La seconde orientation concerne l’écriture fragmentaire et éclatée. Cette écriture présente une esthétique faite d’une présence discontinue des histoires racontées et d’une juxtaposition de scènes narratives qui, dans l’ensemble, propose une sorte de tableaux (re-)composés à partir d’éléments éparses. C’est en ce sens qu’elle je la qualifie de picturale. Tous les textes de Mezdad sont exemplaires de cette écriture. Personnellement, je vois cet auteur comme un chef de fil. Les deux textes de Tazaghart, Inig aneggaru mais surtout Nayla, font partie aussi de cette catégorie. J’y insère aussi dans cette dernière les textes d’Aliche, Asfel, le texte de Dihya Lwiz (Gar igenni d tmurt), le texte Timlilit n tɣermiwin de Djamel Benaouf etc. Les digressions narratives et parfois des commentaires assez longs, l’existence de histoires secondaires et des descriptions de plusieurs nature participent grandement à la mise à part de ces textes en catégorie stylistiquement marqués.

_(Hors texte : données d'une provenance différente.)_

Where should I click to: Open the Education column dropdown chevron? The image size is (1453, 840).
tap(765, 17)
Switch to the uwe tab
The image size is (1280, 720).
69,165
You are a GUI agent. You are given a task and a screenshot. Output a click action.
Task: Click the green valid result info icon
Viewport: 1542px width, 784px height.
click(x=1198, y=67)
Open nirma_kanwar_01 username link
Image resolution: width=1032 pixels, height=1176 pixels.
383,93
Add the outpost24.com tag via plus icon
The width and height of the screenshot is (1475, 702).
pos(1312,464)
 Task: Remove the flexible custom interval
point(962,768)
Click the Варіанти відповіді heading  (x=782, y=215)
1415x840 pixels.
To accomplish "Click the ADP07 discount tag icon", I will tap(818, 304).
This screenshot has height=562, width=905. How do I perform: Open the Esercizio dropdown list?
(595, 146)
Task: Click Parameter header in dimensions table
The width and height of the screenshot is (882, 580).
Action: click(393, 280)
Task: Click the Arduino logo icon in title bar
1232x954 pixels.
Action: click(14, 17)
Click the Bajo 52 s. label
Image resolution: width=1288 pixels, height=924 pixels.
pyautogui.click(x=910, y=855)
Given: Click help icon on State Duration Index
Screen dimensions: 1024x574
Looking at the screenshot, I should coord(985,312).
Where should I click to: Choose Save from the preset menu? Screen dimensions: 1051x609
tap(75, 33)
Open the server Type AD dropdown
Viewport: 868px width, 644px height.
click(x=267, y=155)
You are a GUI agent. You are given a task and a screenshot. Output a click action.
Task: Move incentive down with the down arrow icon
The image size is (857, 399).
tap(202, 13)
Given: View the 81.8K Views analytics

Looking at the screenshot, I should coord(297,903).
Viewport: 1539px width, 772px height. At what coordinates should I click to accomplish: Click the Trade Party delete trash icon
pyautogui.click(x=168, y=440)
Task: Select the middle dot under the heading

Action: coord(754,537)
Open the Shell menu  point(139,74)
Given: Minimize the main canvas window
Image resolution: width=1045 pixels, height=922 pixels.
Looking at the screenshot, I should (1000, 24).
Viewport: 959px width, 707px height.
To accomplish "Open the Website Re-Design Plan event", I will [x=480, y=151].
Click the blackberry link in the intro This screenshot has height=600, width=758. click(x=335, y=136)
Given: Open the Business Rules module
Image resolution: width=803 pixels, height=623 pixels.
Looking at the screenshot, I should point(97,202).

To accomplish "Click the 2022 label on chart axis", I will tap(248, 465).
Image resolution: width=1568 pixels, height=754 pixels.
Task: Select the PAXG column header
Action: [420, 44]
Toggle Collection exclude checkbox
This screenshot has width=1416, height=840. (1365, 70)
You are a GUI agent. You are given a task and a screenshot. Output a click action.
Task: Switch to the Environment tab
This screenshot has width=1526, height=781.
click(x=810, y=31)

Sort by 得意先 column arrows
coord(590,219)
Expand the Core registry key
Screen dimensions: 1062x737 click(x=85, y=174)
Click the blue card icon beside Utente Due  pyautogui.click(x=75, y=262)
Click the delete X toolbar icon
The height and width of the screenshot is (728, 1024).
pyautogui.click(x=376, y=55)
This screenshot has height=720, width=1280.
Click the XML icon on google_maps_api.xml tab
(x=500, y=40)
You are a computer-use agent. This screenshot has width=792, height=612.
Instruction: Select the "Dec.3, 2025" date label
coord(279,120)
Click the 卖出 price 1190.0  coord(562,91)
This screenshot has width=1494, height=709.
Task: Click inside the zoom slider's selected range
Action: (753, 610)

La troisième orientation, faite un peu comme un compromis entre les deux premières, consiste à voir dans cette écriture une sorte de focalisation discontinue d’une histoire unique. Là, je pense notamment au texte de Hasane Halouane, Adrar ay uccen, à Asebbaɣ de Hocine Louni, à Tifawtin de Jedjiga Anaris, à Tiɣersi de Mohand Ait Ighil, à Tiyita n tmeddit de Samir Tighzert et Bururu de Tahar Ait Amer, et évidemment au somptueux texte de Boualem Rabia, Nnig usennan et au captivant texte de Mourad Irnaten, Madrus. Les textes Kawiṭu de Zimu, Nna Ɣni de Laceb, Amsebrid de Chabha Ben Gana, ceux de Rachida Bensidhum (Lḥif d usirem et Icenga n talsa), les textes des frères Khalifi (Iḥulfan d Lkaysa Khalifi et Asdawan deg urebbi n wussan de Mehenna Khalifi) sont plus proches de cette catégorie de texte notamment par cette tendance à la narration linéaire et focalisation sur le personnage principale entrecoupée par le discours commentatif et descriptif.
Evidemment, il y a dans ma lecture une sorte d’essentialisation qui peut déranger. J’en suis conscient. L’aspect panoramique recherché dans l’écriture romanesque (en) kabyle est, en partie, la cause. Mais bon, il faut bien engager le débat ; et à défaut le provoquer. Toutefois, je ne pense pas qu’il est inutile de mentionner, pour terminer cette présentation sommaire et orientée, que la contestation, aussi bien politique que sociale, est une constante qu’il faut bien prendre en considération dans la caractérisation de ce roman. Esthétique de la contestation, poétique de l’Identitaire et sublimation du personnage (notamment avec caractérisation identitaire positive) constituent l’essentiel de l’écriture romanesque kabyle.